Higher Education links between UK and the Kurdistan Region

An education system that encourages critical thinking and mines the gold in people’s heads is the hallmark of societies to find a niche in the global economy and reduce reliance on finite raw products such as hydrocarbons.

The Kurdistan Region has invested in transforming the old top-down system, which discouraged open thinking and focused on learning by rote. The number of universities has soared from one to 22 and educational reform is a major work in progress.

Education is also becoming a central part of the growing relationship between the Kurdistan Region and the UK.

At a seminar in Istanbul I saw Iraqi and British vocational teachers comparing notes about how to make colleges better places to learn and work in after decades of isolation from modernity.

Overcoming isolation also underpinned a recent event near Westminster organized by the United Kingdom Trade and Investment body and the KRG UK. It attracted senior executives from many British universities and underlined the rapid growth of interest in the Kurdistan Region.

The KRG UK High representative Bayan Sami Abdul Rahman said that English is widely spoken in the Region with a pent-up demand for English language training.

Such opportunities have finally registered in the UK. The British Higher Education Minister said that that the UK is “trying to respond enthusiastically to Kurdistan’s overwhelming desire to engage with the world to make up for lost time.”

Exporting educational expertise, encouraging overseas students and exploiting English as a World Language is a vital British interest in which it can excel. Four of the top 12 and 32 of the world’s top universities are British. UK Higher Education is worth $22 billion a year. A 10% fall in domestic students because of increased costs coincides with an equivalent increase in overseas students.

The KRG’s Minister for Higher Education said that about two-thirds of postgraduate students on a $100 million a year scholarship program had chosen to study in the UK and would “return as ambassadors.” About 3,000 Iraqi Kurds are already in the UK.

A former Middle East Minister and now a senior leader at Plymouth University, Bill Rammell said that Kurdistan could be a key player in international research. A solid research base would encourage “human capital” with modern research skills and techniques and nurture links with the global research community.

There is a flurry of plans to encourage Kurdistan students to come here and also establish virtual teaching and British facilities in the Region.

There have been teething problems with the standard of English. Some students experience “culture shock” as they discover they have to do more on their own than they are used to. The KRG UK has set up a support system.

Speakers mentioned the need for continuing change in the British visa system whereby many have to first go to Amman and wait for visas before travelling to Britain. The all-party group has often argued that this is losing opportunities for the UK and its Co-Chair Meg Munn MP promised to raise it with ministers to accelerate positive changes that have been made.

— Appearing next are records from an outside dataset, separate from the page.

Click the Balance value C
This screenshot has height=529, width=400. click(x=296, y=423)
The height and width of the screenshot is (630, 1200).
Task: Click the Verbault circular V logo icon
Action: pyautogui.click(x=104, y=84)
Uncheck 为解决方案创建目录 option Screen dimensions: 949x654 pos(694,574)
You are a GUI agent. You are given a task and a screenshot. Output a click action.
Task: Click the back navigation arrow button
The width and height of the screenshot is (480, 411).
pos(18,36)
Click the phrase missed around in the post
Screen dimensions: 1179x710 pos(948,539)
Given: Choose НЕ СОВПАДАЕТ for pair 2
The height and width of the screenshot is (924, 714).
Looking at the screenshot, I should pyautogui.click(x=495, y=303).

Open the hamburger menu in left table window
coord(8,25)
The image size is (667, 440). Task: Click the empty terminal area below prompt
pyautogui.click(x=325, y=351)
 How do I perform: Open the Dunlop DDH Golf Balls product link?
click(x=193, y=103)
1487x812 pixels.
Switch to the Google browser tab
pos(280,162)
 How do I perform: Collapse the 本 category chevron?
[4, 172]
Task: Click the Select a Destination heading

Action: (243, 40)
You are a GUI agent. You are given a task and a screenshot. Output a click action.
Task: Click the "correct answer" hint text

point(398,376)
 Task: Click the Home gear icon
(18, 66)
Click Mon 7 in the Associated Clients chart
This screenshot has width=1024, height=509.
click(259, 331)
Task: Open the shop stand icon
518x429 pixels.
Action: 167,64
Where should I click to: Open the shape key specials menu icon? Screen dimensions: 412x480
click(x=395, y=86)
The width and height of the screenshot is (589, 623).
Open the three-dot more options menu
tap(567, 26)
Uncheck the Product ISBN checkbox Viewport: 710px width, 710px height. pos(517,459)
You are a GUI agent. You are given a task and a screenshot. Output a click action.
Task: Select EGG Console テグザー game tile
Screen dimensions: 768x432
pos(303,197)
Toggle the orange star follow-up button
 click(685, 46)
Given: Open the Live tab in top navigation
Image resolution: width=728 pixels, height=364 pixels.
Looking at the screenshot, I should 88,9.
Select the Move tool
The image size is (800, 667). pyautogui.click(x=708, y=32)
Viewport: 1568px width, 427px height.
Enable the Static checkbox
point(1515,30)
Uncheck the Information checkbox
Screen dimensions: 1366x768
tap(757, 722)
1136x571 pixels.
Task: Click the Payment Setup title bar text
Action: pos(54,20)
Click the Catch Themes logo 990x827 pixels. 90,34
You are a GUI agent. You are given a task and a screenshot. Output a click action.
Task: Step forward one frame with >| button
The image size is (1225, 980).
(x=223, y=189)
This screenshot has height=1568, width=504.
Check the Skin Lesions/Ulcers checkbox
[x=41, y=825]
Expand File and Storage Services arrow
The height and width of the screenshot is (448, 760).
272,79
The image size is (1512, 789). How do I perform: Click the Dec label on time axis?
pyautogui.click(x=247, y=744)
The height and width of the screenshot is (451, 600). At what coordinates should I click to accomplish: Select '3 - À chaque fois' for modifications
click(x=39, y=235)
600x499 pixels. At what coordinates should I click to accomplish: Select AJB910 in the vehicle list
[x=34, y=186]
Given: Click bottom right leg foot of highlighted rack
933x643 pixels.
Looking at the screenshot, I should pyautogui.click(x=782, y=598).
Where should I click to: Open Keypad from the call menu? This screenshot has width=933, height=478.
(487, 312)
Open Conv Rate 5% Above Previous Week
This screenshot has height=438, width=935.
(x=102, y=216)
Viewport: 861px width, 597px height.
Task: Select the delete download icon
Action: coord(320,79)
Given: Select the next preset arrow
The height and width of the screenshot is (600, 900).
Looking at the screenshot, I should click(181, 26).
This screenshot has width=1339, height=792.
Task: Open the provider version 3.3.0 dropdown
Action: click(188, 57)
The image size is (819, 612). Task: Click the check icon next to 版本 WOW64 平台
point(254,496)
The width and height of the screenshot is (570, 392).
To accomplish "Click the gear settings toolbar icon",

Our group has helped change how the Kurdistan Region is perceived but much credit goes to Bayan and her team who have built a formidable reputation over recent years. Foreign diplomats are green with envy about how the KRG UK consistently punches above its weight.

Bayan and I also visited Bury St Edmunds, a small city in rural Suffolk where a little bit of history is being made and attracting media attention.

Geoff Barton, the head teacher of the King Edward VI secondary school for 11-18 year-olds has linked up with two schools in Suly. He and other teachers visited them last year and will take up to six senior students there after Newroz. The local Conservative Member of Parliament backs them.

We were greeted by a choir singing an old English folk song supposedly written by King Henry VIII and then met 100 students who had come voluntarily to learn about Kurdistan. There was a real buzz and students asked incisive questions. The head teacher of a school in Suly spoke live via Skype.

Geoff says that the “visit to Kurdistan made a huge impact, and we are delighted to be developing a powerful partnership with teachers and students there. Our students are eager to learn more and the visit sparked a remarkable level of interest within the school and in the media. It’s great to be involved in something so ground-breaking.”

It will also bring home to ordinary British people that Iraqi Kurdistan is safe to visit rather than an isolated and dangerous backwater. My hope is that tourists start to notice this too.

It may soon not be newsworthy that British and Kurdish students come and go between our countries. That will be the measure of success in reintegrating Iraqi Kurdistan into the international community. It cannot come too soon.

* Gary Kent is the Administrator of the All Party Parliamentary Group (APPG). He writes this column for Rudaw in a personal capacity.